Тот стремительно повернулся, просто не в силах сдерживать эти порывы. Схватил слугу за рубаху на груди и с небывалой силой притянул к себе. Не умея противостоять самому себе, впился в губы.
- Нет! - с отчаянной яростью оттолкнул Арифа, от чего тот повалился на землю. - Я не такой! - отвернулся, в гневе вытирая губы. - Я поклялся себе! Поклялся Марике! Нет! Уйди, Ариф! Я не могу тебя видеть!
Тот шокированно глядел на спину властителя.
- Уйди! Или ты оглох?! - угрожающе обернулся.
- Нет, - тихо пролепетал, быстро поднимаясь с холодного пола.
- Так уходи!
- Сейчас, господин, - быстро кивнул и поспешил тихими шагами к двери, скрылся в коридоре.
Проводив его взглядом, Давид завопил:
- За что мне это?! За что?!
Упав в мягкое кресло, он чуть ли не грохнулся на стол, схватив тяжёлую голову руками.
- За что..? - истошно шептал он под нос. - За что я так зависим от этих извращений..? - закрыл лицо руками.
Скоро сюда вошел Густав и, заблаговременно поклонившись, позвал его величество в тронный зал, где должна была начаться аудиенция. Давид с усилием воли поднялся и направился к гостям, в то время как мысли были заняты отвращением к самому себе. Его беспокоили не пристрастия, к которым он так долго не прикасался, а сам факт, что его аморальное животное начинает испытывать желание, спустя такое небольшое время после кончины Марики.
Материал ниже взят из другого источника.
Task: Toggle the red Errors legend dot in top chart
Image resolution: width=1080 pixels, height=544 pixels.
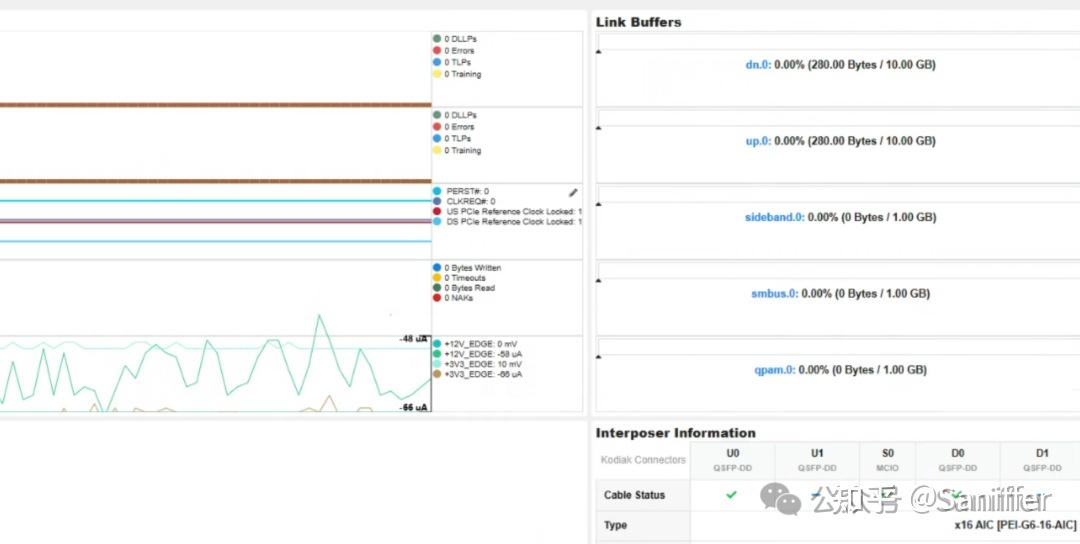Action: point(437,51)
Войдя в просторное помещение, Давид прошел к трону не поднимая головы, не обращая на присутствующих внимания. Сел. Взглянул на семью, что так хотела поговорить с его величеством напрямую. Пред ним стояли полноватая женщина лет тридцати в бордовом платье и с пышным бюстом, что буквально кричал о том, чтоб на него обратили внимание, высокий бородатый мужчина в темном одеянии, и девушка - яркая блондинка в светло-желтом платье на фирме, на чьей голове красовалась сеточка с жемчугом, удерживающая скрученные в спирали волосы. Семейство отвесило поклон, два реверанса. В отличие от девушки, остальные были исключительно брюнетами.
- Граф Антоний Гро́мский, с супругой Карлой и дочерью Терезой, - уведомил глашатай.
- О чем вы хотели поговорить? - подпер голову кулаком правитель.
У Давида уже вошло в привычку сидеть на этом месте именно так и изменял он этой привычке только когда слышал о чем-то интересном и захватывающем.
- О нашей дочери в частности, ваше величество, - ещё раз сделала реверанс женщина.